Content starts

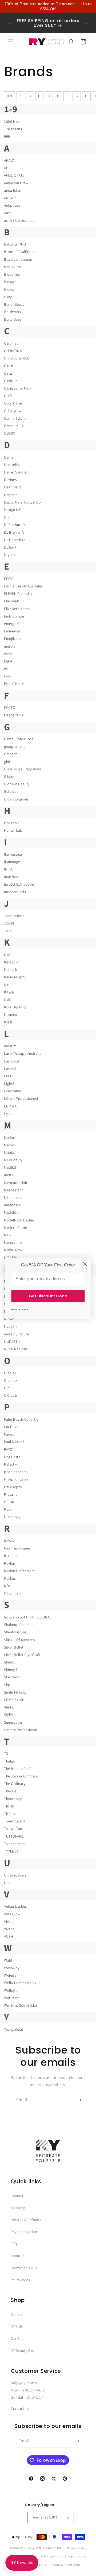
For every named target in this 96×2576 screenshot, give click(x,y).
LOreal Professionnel (21, 1098)
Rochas (10, 1578)
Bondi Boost (14, 304)
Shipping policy (76, 2556)
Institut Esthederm (19, 884)
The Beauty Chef (17, 1769)
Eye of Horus (14, 683)
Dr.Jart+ (10, 547)
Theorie (10, 1791)
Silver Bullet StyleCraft (22, 1655)
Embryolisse (14, 616)
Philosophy (13, 1487)
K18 (7, 955)
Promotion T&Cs (24, 2268)
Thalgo (9, 1761)
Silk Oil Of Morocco (19, 1640)
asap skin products (19, 220)
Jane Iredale (14, 916)
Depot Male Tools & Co (22, 502)
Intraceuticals (15, 892)
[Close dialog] (85, 1264)
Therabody (13, 1799)
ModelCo (11, 1212)
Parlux (9, 1434)
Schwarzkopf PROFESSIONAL (27, 1617)
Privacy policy (76, 2548)
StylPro (9, 1715)
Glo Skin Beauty (17, 784)
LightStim (11, 1083)
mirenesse (12, 1205)
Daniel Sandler (16, 472)
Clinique (11, 381)
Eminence (12, 631)
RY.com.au (12, 1593)
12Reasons (13, 129)
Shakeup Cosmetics (20, 1625)
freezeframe (14, 715)
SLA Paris (11, 1677)
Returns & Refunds (26, 2220)
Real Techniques (17, 1548)
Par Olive (11, 1427)
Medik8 (10, 1167)
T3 (6, 1753)
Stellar (9, 1707)
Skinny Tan (13, 1670)
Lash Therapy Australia (22, 1053)
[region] (48, 6)
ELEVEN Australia (18, 593)
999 (7, 136)
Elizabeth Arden (17, 609)
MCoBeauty (13, 1160)
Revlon (9, 1563)
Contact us (20, 2408)
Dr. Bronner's (14, 532)
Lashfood (11, 1061)
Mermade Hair (15, 1182)
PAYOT (9, 1449)
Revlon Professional (20, 1571)
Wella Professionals (20, 1983)
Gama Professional (19, 739)
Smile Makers (15, 1692)
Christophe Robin (18, 358)
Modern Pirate (15, 1227)
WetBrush (12, 1998)
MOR (8, 1235)
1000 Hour (12, 121)
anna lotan (12, 190)
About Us (18, 2256)
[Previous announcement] (10, 23)
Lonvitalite (12, 1091)
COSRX (9, 433)
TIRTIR (9, 1806)
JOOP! (9, 923)
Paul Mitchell (14, 1442)
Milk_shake (13, 1197)
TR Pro (9, 1814)
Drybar (9, 555)
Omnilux (10, 1380)
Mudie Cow (13, 1250)
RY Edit (16, 2326)
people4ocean (15, 1472)
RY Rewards (20, 2280)
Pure (7, 1509)
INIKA (8, 869)
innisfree (11, 877)
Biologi (9, 289)
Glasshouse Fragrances (23, 769)
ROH (7, 1586)
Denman (11, 495)
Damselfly (12, 465)
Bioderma (12, 274)
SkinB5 (9, 1662)
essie (8, 669)
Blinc (8, 297)
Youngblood (13, 2029)
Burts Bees (13, 319)
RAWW (9, 1541)
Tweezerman (14, 1844)
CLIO (8, 396)
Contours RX (14, 426)
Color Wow (12, 411)
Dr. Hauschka (14, 540)
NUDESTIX (12, 1341)
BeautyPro (12, 267)
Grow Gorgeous (16, 799)
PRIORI (9, 1502)
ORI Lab (10, 1395)
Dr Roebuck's (15, 525)
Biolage (10, 282)
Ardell (9, 213)
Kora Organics (15, 1007)
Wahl (8, 1960)
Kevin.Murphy (15, 977)
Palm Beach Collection (22, 1419)
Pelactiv (10, 1464)
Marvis (9, 1145)
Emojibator (13, 638)
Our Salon (18, 2338)
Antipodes (12, 205)
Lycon (9, 1114)
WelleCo (10, 1990)
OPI (7, 1388)
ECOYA (9, 579)
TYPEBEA (11, 1851)
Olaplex (10, 1373)
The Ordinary (14, 1783)
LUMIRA (10, 1106)
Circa (8, 373)
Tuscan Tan (13, 1828)
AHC (7, 168)
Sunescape (13, 1722)
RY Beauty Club (23, 2350)
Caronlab (11, 343)
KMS (7, 1000)
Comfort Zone (15, 418)
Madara (10, 1137)
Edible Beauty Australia (23, 586)
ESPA (8, 661)
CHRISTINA (13, 351)
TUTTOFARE (13, 1836)
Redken (10, 1556)
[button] (11, 42)
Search (16, 2314)
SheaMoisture (15, 1632)
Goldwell (11, 791)
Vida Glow (12, 1914)
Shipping (18, 2208)
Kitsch (9, 992)
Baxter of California (19, 252)
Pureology (12, 1517)
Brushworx (12, 312)
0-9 (9, 96)
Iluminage (12, 862)
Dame (8, 457)
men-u (9, 1175)
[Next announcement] (86, 23)
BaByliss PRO (15, 244)
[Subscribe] (79, 2100)
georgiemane (15, 746)
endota (10, 646)
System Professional (20, 1730)
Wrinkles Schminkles (21, 2005)
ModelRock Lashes (19, 1220)
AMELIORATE (14, 175)
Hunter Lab (13, 830)
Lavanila (11, 1069)
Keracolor (11, 962)
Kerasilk (10, 969)
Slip (7, 1685)
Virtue (9, 1921)
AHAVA (9, 160)
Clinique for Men (17, 388)
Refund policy (50, 2556)
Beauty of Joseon (18, 259)
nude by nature (16, 1334)
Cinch (8, 366)
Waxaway (11, 1968)
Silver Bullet (13, 1647)
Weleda (10, 1975)
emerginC (12, 624)
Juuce (9, 931)
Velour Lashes (15, 1906)
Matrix (9, 1152)
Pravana (10, 1494)
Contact (17, 2196)
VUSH (8, 1936)
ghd (7, 761)
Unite (8, 1883)
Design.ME (12, 510)
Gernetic (11, 754)
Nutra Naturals (16, 1349)
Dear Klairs (13, 487)
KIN (7, 985)
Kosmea (10, 1014)
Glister (9, 776)
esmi (8, 654)
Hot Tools (11, 823)
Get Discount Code (48, 1296)
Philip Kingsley (16, 1479)
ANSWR (10, 198)
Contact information (66, 2565)
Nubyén (10, 1326)
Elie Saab (11, 601)
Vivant (9, 1929)
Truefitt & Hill (14, 1821)
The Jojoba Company (21, 1776)
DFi (6, 517)
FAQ (14, 2244)
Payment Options (25, 2232)
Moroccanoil (14, 1242)
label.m (10, 1046)
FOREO (9, 707)
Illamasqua (13, 854)
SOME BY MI (13, 1700)
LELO (8, 1076)
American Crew (16, 183)
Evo (7, 676)
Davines (10, 480)
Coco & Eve (13, 403)
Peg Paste (12, 1457)
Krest (8, 1022)
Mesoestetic (14, 1190)
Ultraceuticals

Content ends

Scan the listing above and identify each line holding the string "announcement"; copy every such line.

[Previous announcement] (10, 23)
[Next announcement] (86, 23)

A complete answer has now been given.